Reed & Whitehouse Call for Extension of School Meal Flexibilities for Upcoming School Year
Waivers have allowed RIDE and partners to serve over one million meals and snacks to students since March
Providence, RI – U.S. Senators Jack Reed (D-RI) and Sheldon Whitehouse (D-RI) have joined U.S. Senators Maggie Hassan (D-NH) and Susan Collins (R-ME), and 32 of their colleagues in urging the United States Department of Agriculture (USDA) to continue flexibilities that have allowed students to keep receiving daily meals throughout the COVID-19 pandemic, even as schools transitioned to distance learning. If extended through the 2020-2021 school year, children would maintain access to nutritious meals regardless of school opening status, and struggling school nutrition programs would benefit from additional financial relief.
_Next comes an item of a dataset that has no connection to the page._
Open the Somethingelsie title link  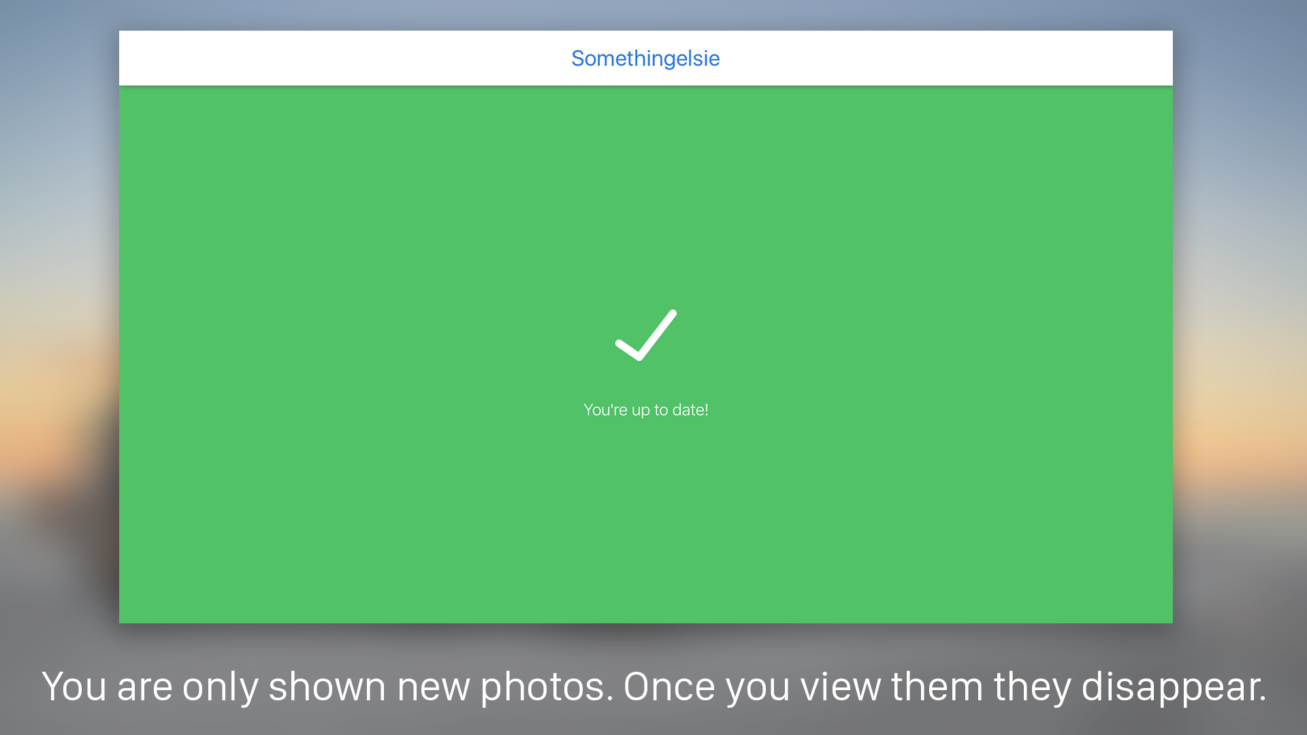pos(645,59)
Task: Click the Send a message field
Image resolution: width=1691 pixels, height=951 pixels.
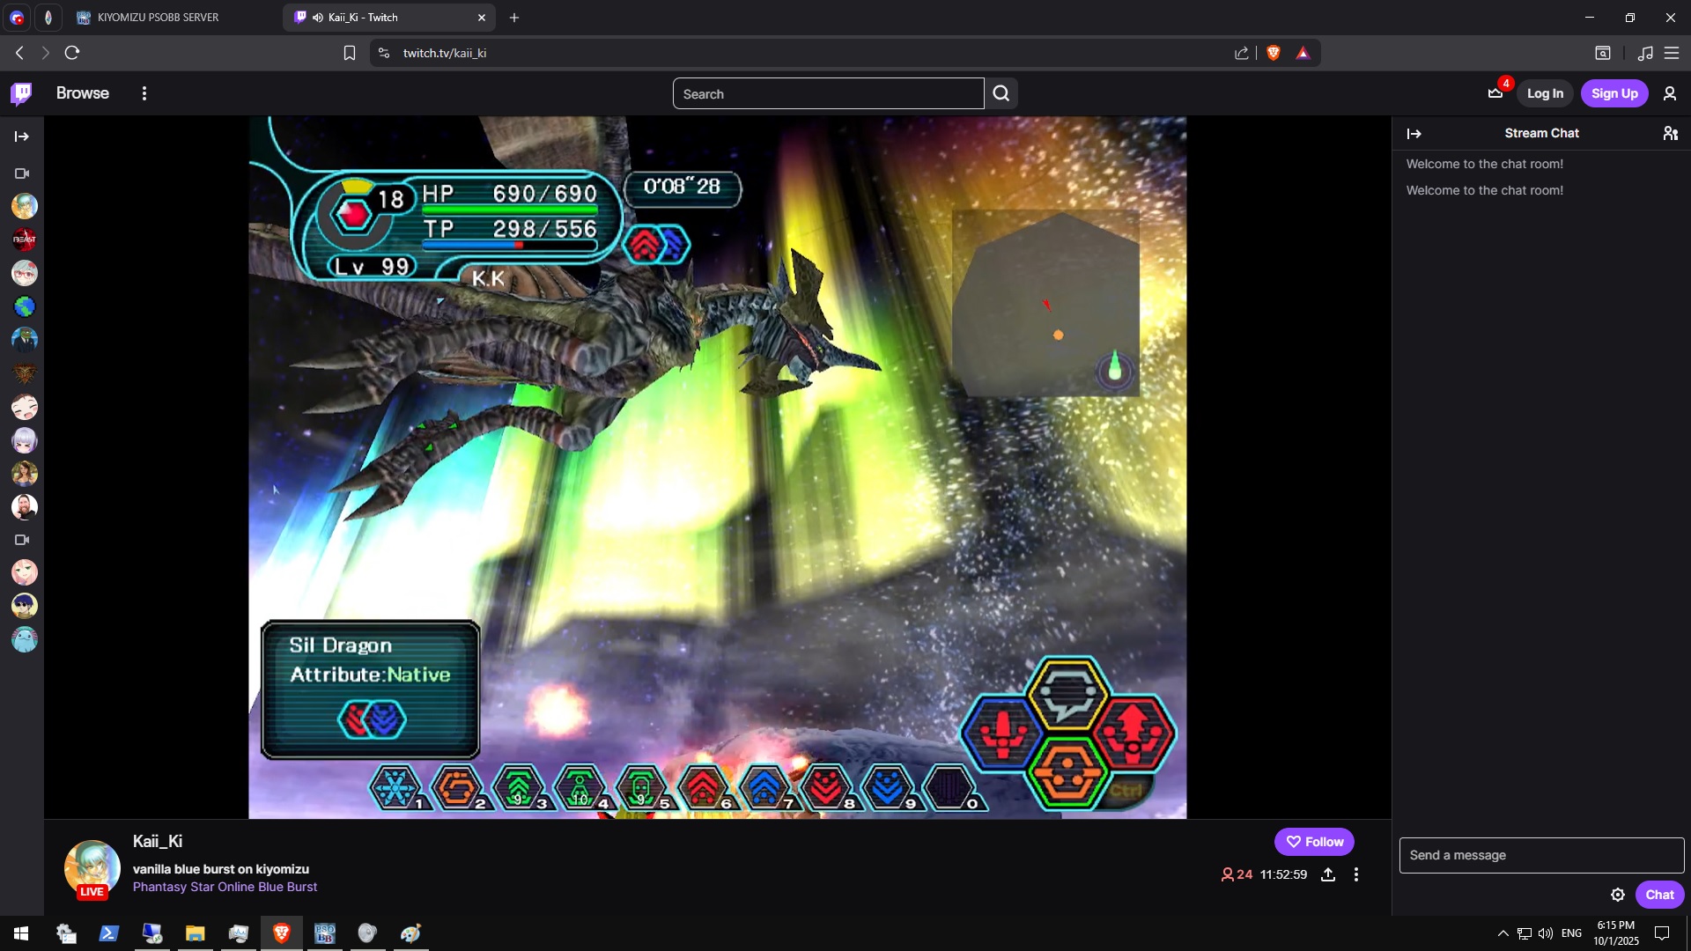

These waivers and flexibilities have allowed the Rhode Island Department of Education and their partners to serve over a million meals and snacks to students since March.
“The COVID-19 pandemic has forced schools around the country to close their buildings and shift instruction to online and distance-learning models,” the Senators wrote in a letter to USDA Secretary Sonny Perdue. “For many children, school breakfast and lunch may be the only healthy and regular meals they receive.”
The Senators continued, “The economic crisis caused by the COVID-19 pandemic has also resulted in millions of parents losing their jobs, and millions more students will be dependent on school-provided meals. School meal program directors must begin procuring food, equipment, and supplies and placing orders now in preparation for the upcoming school year.”
To help ensure school meal program directors and staff have the certainty that they need to begin preparing for the upcoming school year, the Senators are urging the USDA to extend a variety of waivers that will help ensure low-income students can access school-provided meals throughout the upcoming school year.
Additionally, the Senators are calling on the USDA to reimburse schools for the transportation costs for delivering meals to low-income students: “While many school meal programs are managing these costs for the time-being, they cannot continue absorbing them for the foreseeable future. We ask that the USDA make additional funds available to schools to assist with the cost of delivering meals to low-income students until regular school operations are restored.”
The National School Lunch Program provides low-cost or free daily lunches to over 72,000 Rhode Island children.